串から外そうとするメイさんと、外さなくても食べられるというユヌちゃんの言い合いがあったが、結局はメイさんが奥の2つを手前まで端で寄せて食べさせていた。
団子で小腹が膨れると、僕とメイさんはそれぞれ自室に戻るためユヌちゃんに別れを告げた。

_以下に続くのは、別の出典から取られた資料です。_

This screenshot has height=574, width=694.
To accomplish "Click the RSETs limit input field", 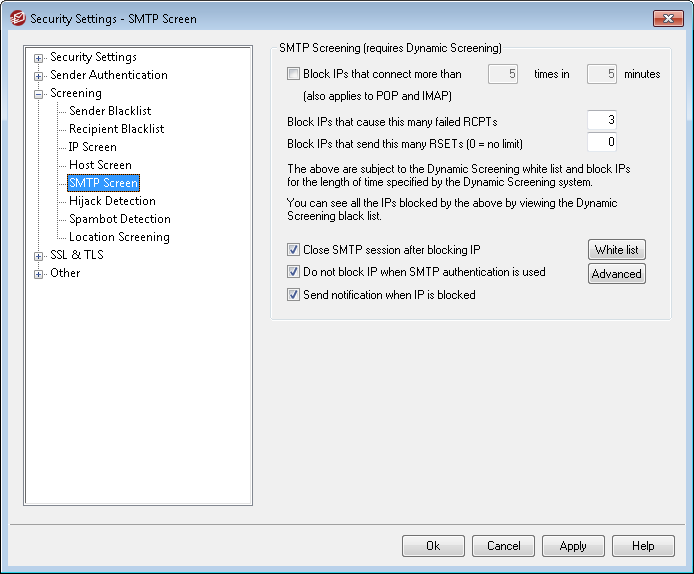I will coord(601,142).
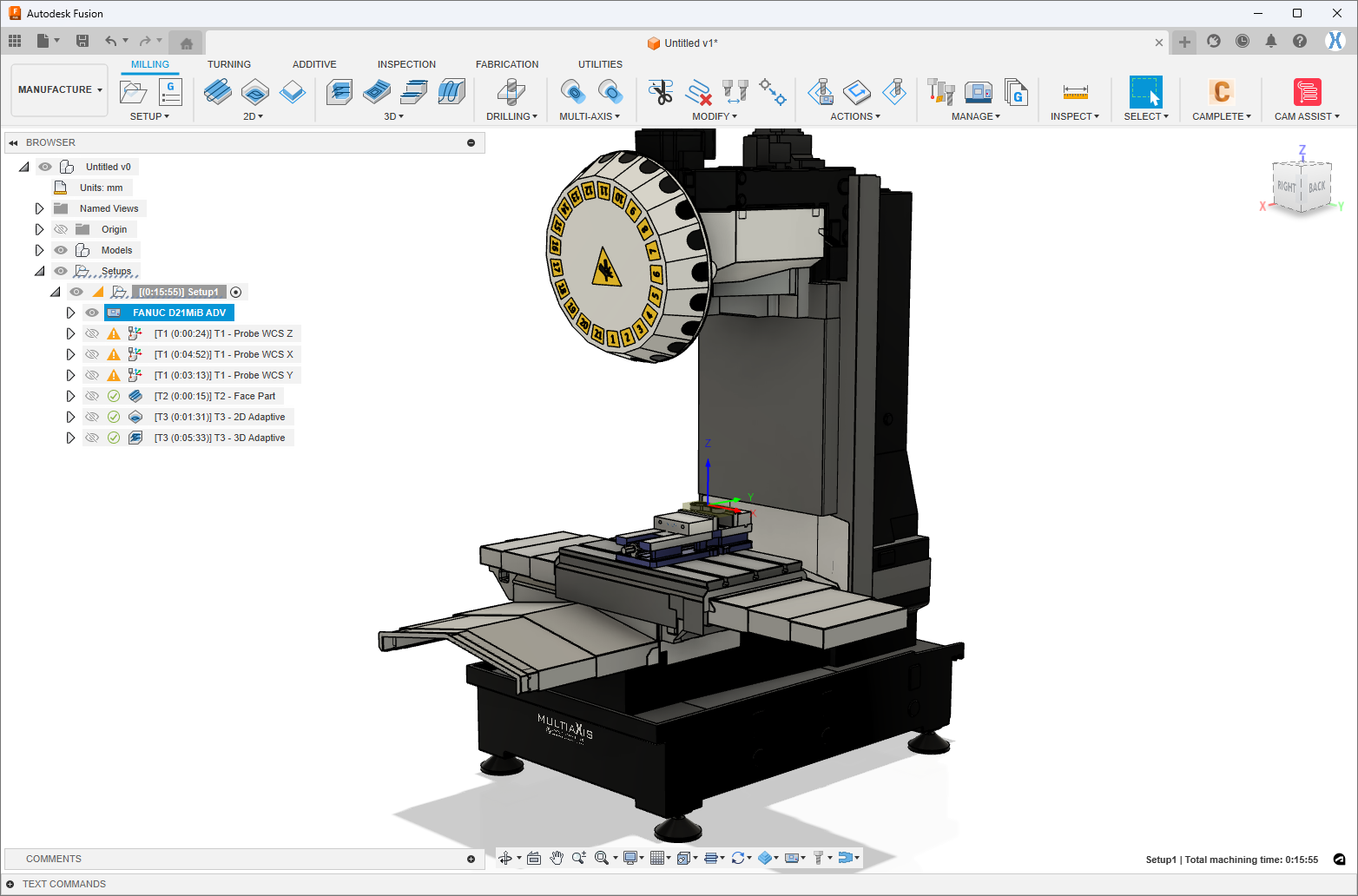
Task: Click the Pan hand icon in navigation bar
Action: pyautogui.click(x=557, y=858)
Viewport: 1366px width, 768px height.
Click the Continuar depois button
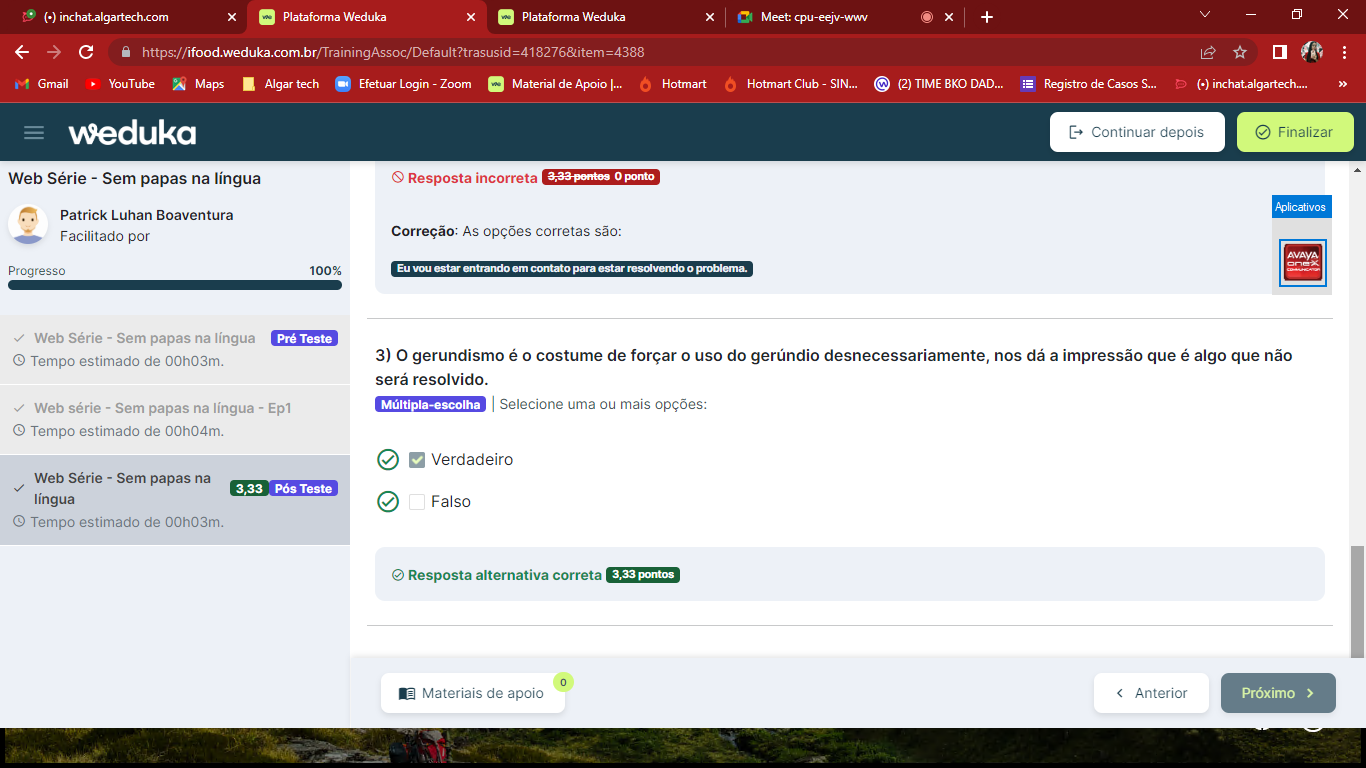[x=1136, y=132]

ユヌちゃんの部屋を出て少しすると、メイさんは歩きながら僕に言った。
「後でお代をお支払いしますので、領収書をご提出ください。」
シヴィーに代金を預けますから、というメイさんに、僕は食い気味に断りを申し上げた。
「あれはプレゼントです。ユヌちゃんが、メイさんの小遣いからクレヨン代を払ってもらうのが申し訳ないと先日言っていたので、微力ながら僕にもお手伝いできないかと。」
僕が少し照れて俯きながらそう言うと、メイさんははたと立ち止まった。
そして僕を見下ろすので驚いて彼女の方へ視線を向けると、心臓が一拍も飛びそうになった。

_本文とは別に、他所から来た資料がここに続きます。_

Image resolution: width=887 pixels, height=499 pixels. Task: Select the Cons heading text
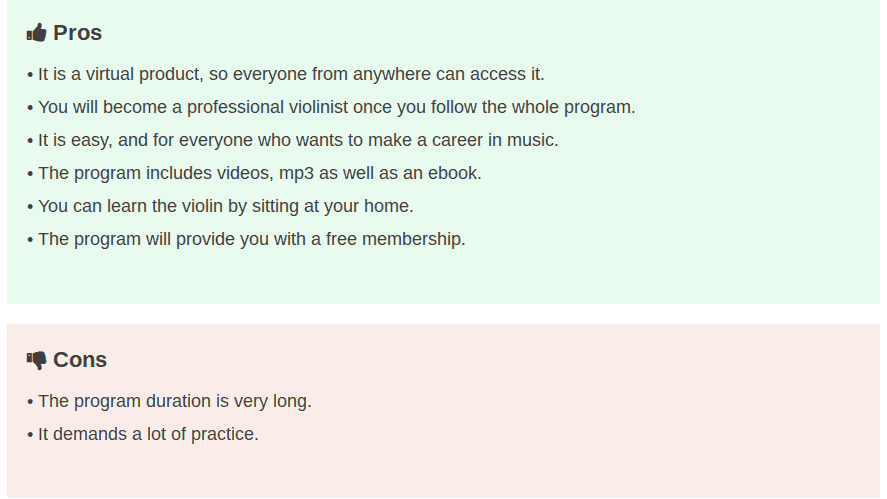click(x=80, y=360)
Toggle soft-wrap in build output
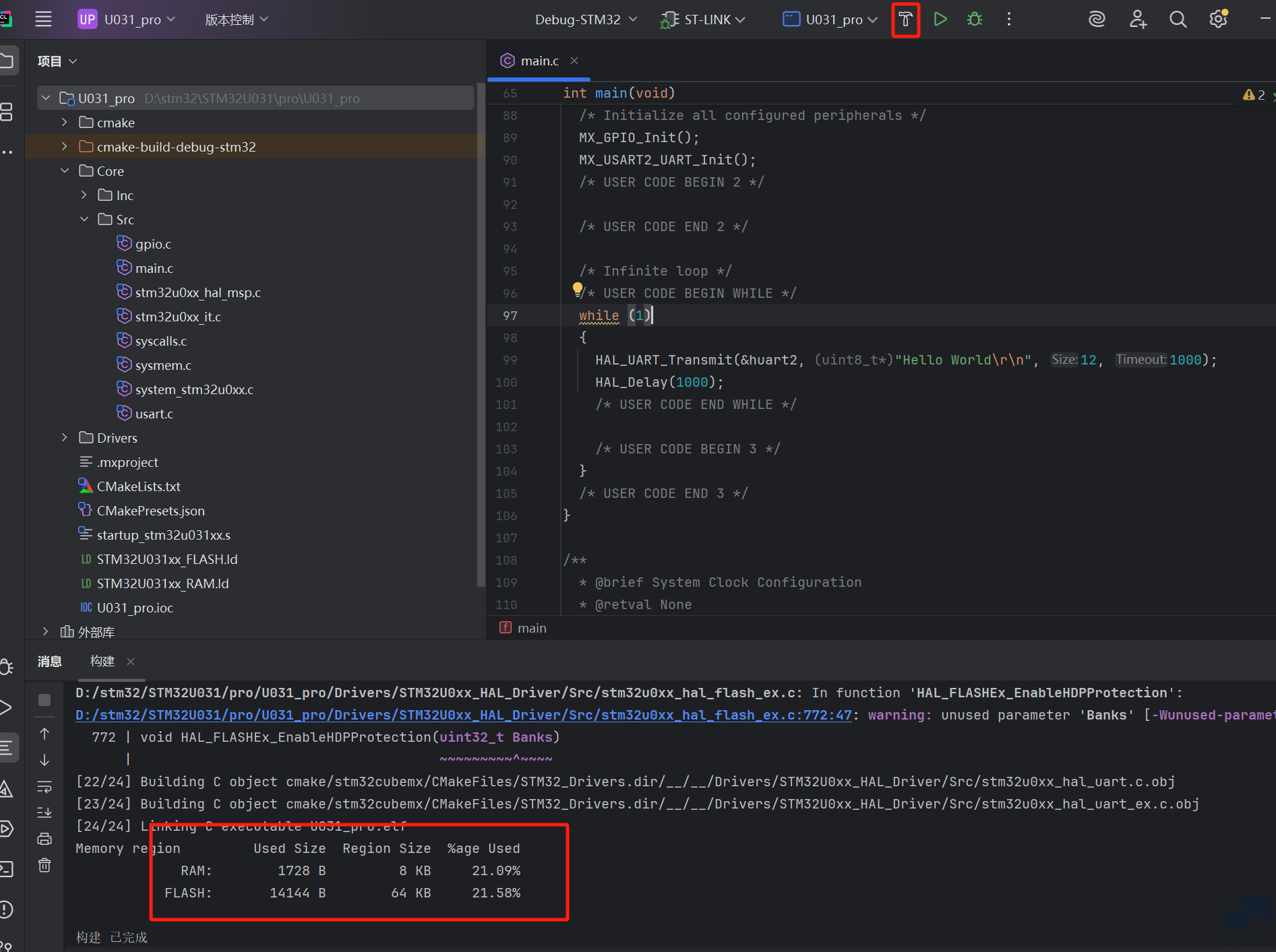1276x952 pixels. pyautogui.click(x=44, y=786)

メイさんは険しい表情で僕に敵対的な視線を向けていたのだ。
暗くて、鋭くて、鷹のような目をしていた。
「憐れんで頂かなくて結構。」
それが一言目だった。
僕が何か言う前に、メイさんは続けて言った。
「それとも、玩具さえ妹へ買え与えられない甲斐性なしだとお思いで?」
「い、いえ。」
そういうつもりでは、と口ごもる僕に、メイさんは一歩詰め寄った。
高下駄が、カンッと高い音を立てて僕を追い詰めた。
「あの子は
親なし子らと哀れんで頂かなくて結構。」
メイさんは憤りを隠せない様子でそう言い残し、肩で大きく息を吸うと踵を返して廊下の奥へと消えていった。
息を吐くことさえできなかった僕は、その赤い着物の裾のほんの端さえ見えなくなるまで、
息を止めたままそこに立ち竦んでいた。
その晩、メイさんは夕飯に姿を見せなかった。